そこで「芸大を目指しましょう」ということになり、高校生のころから本格的に取り組み始めました。

小さいころから三味線やお琴、ピアノにも触れていましたが、楽器はあまり得意ではありませんでした。
ピアノは、芸大の試験曲を弾けるようにするためだけに一生懸命練習した、という感じです。

◼️…東京藝術大学の声楽科に入って、どんなことを感じましたか?

入学してすぐに驚いたことがありました。

今まで見たことがないほど勉強が苦手という人が
ひとたび歌うと、一瞬にしてその場の空気を変え人を虜にする魅力に溢れていたのです。

その一方で、自分は現役合格したもののなかなか思うように伸びませんでした。
とても著名な先生の門下に入りましたが、発声方が合わず、壁にぶつかる日々でした。
18歳の私は若気の至りで、思い詰めた果てに「先生の発声、間違っていると思います」と口にしてしまって……。

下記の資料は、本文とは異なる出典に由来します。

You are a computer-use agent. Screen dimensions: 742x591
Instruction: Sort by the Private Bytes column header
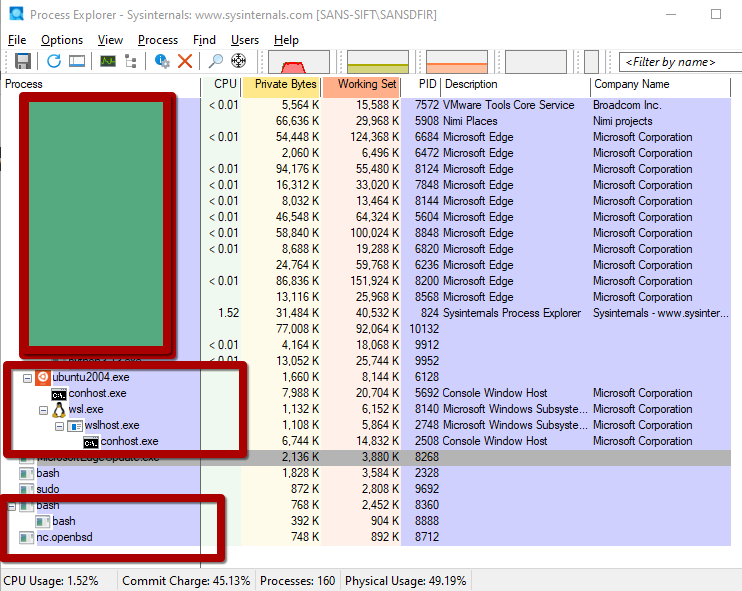click(285, 85)
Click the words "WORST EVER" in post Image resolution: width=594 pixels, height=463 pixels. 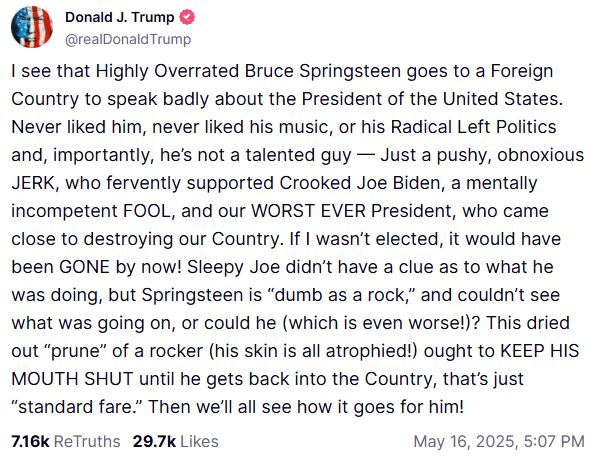308,211
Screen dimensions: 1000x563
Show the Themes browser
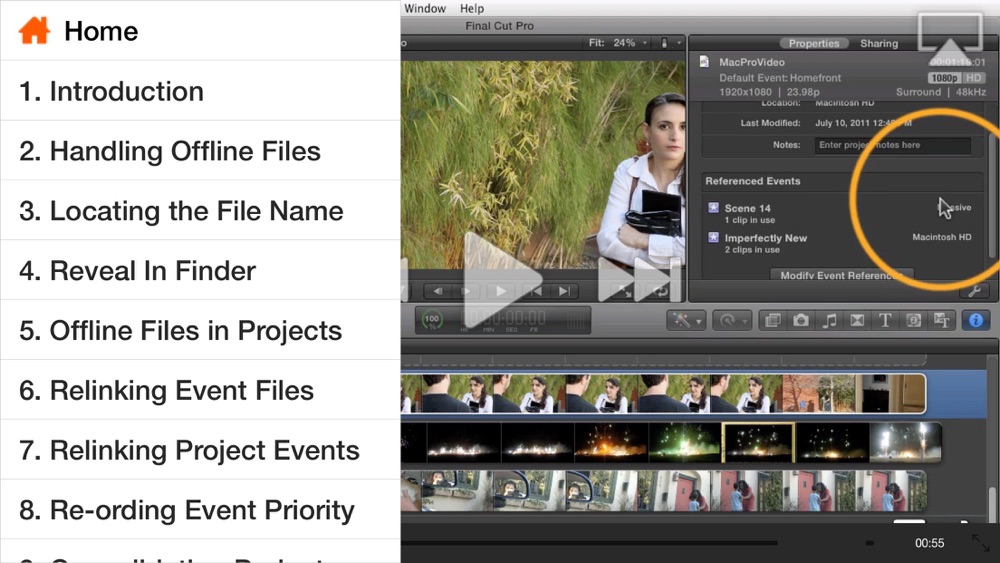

あとから聞いた話では、学校中が大騒ぎになっていたそうです。
そんなトラブルもあり、すっかり歌うことができなくなり
歌い手として非常に重要な20代は、全く思うように進まない年月が続きました。

◼️…東京藝術大学卒業後は、どのような道に進んだのですか?

芸大を出たからといって、歌で食べていける人は本当にわずかだと思います。

地方の方は地元に戻って教えたりされる方も多いですが、
「自分が歌ってステージに立つ」だけで成り立っている人はごくわずかです。
私自身も、もちろんオペラ歌手として食べていくことを目指していましたが、
今思うと心のどこかで最後まで目指し切れていなかったところがありました。

それでも、もがいてもがいて、20代後半にイタリアへ行きました。
当時、音楽家の育成に熱心な支援者の方がいらして、
アジアから世界に通じるオペラ歌手を育てたいという思いを持って活動されていました。
ご縁があって私もその方の紹介で、イタリアの著名なバリトン歌手のもとで学ぶ機会を得ました。
そこには中国や韓国からの留学生もいて、
日本人の「私が私が」と前に出る感じのなさや、体格の違い、
そしてアジア人が西洋の伝統音楽に挑むことの難しさを身にしみて感じました。

そんな現状を目の当たりにして、ヨーロッパで歌いたい、と言いながらも、
どこかで「絶対に無理だ」と自分で自分を否定し続けていたと、今振り返ると感じます。

無我夢中ではありましたが、今思えば、努力の方向性が誤っていたのだと思います。

イタリアには行ったり来たりで、トータル2年弱しかいません。
現地の音楽院に入ったわけではなく、先生を追いかけながら、いくつもの街を転々としていました。
ビザを取らずに滞在できる期間が三ヶ月でしたので、
三ヶ月行っては日本に帰り、アルバイトでお金を貯めてまた行く――その繰り返しでした。
また、音楽の世界でのいろいろな圧力や理不尽さをうまく乗り越えるメンタルが整っておらず、
お金もないく仕事もない、そんな状況が続き心身のバランスを崩してしまう――そんな状態でした。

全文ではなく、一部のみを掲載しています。